Required action —
Retype the listing below line for line, but only from the line with "This screenshot has height=404, width=790." down to the line with "Task: Select the C-503 cable label", inclusive. Pictures stay out.

The data —
▼
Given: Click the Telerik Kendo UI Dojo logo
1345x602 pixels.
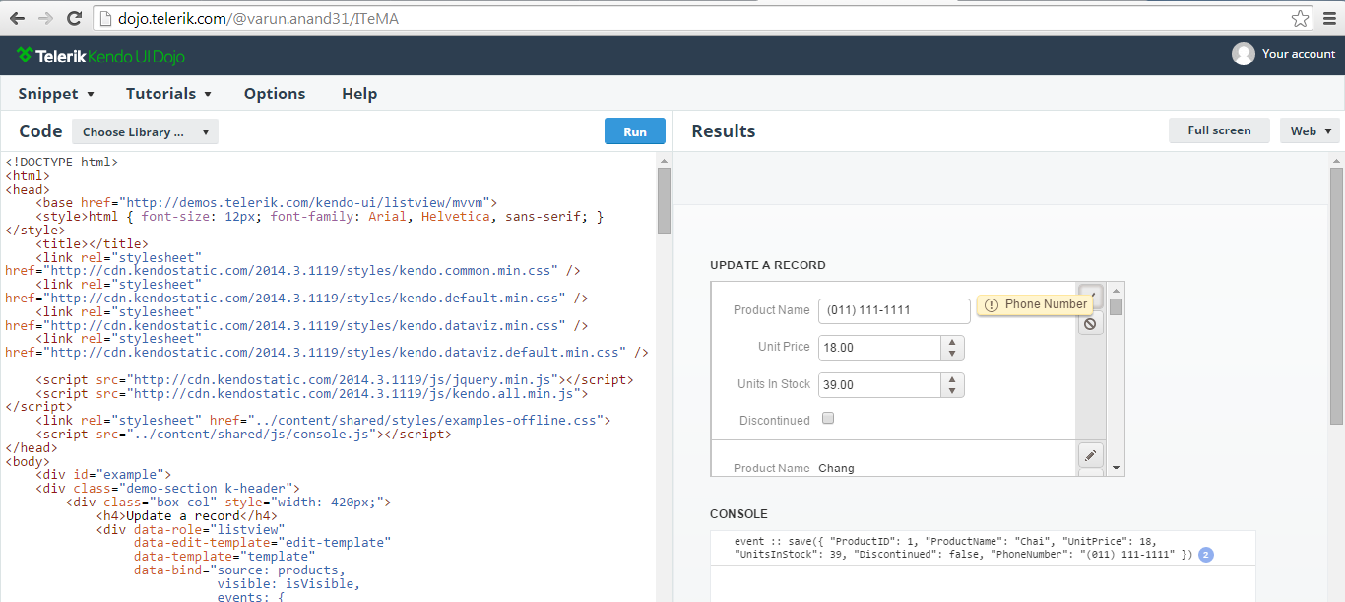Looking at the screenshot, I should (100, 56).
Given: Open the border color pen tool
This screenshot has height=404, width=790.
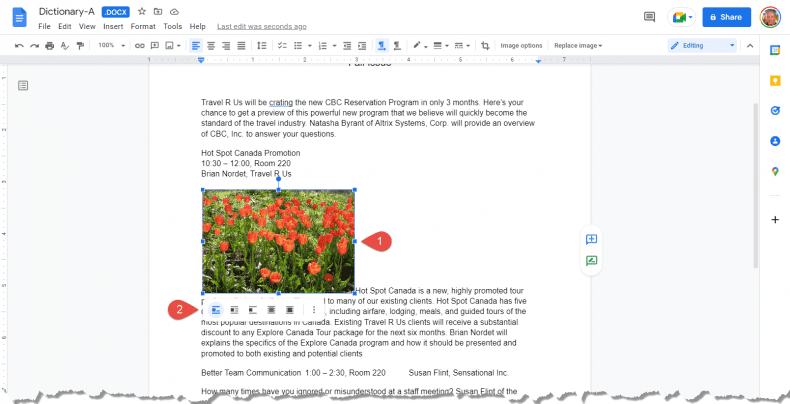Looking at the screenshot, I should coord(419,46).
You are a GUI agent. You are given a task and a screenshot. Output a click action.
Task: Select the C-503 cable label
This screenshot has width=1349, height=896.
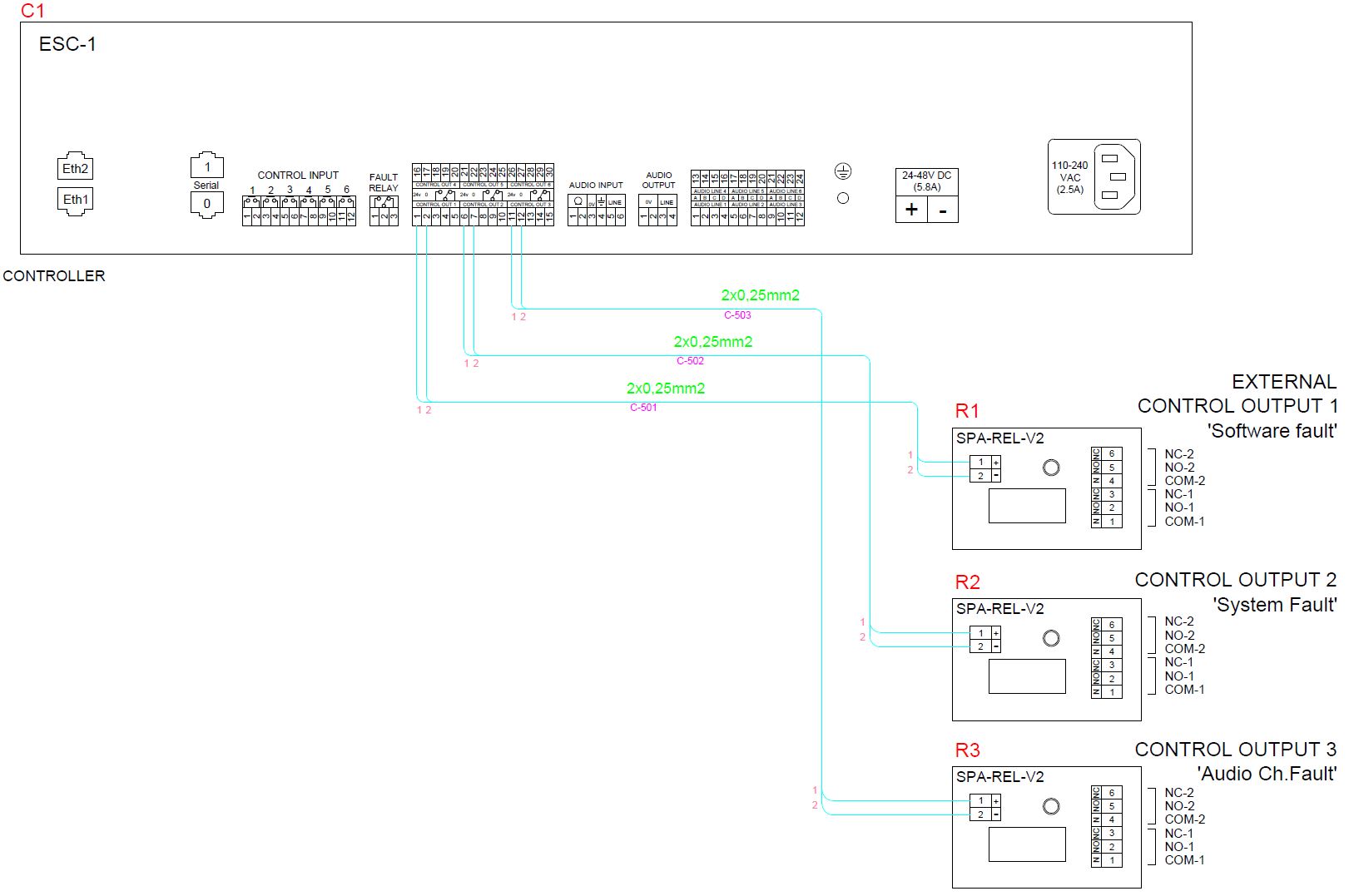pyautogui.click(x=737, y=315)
▲
▼
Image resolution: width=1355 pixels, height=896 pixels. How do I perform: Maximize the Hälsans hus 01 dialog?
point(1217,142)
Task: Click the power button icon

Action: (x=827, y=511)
▲
Solution for this task —
This screenshot has height=404, width=790.
Looking at the screenshot, I should coord(419,46).
You are a GUI agent. You are given a task and a screenshot. Output a click action.
Task: Select the C-503 cable label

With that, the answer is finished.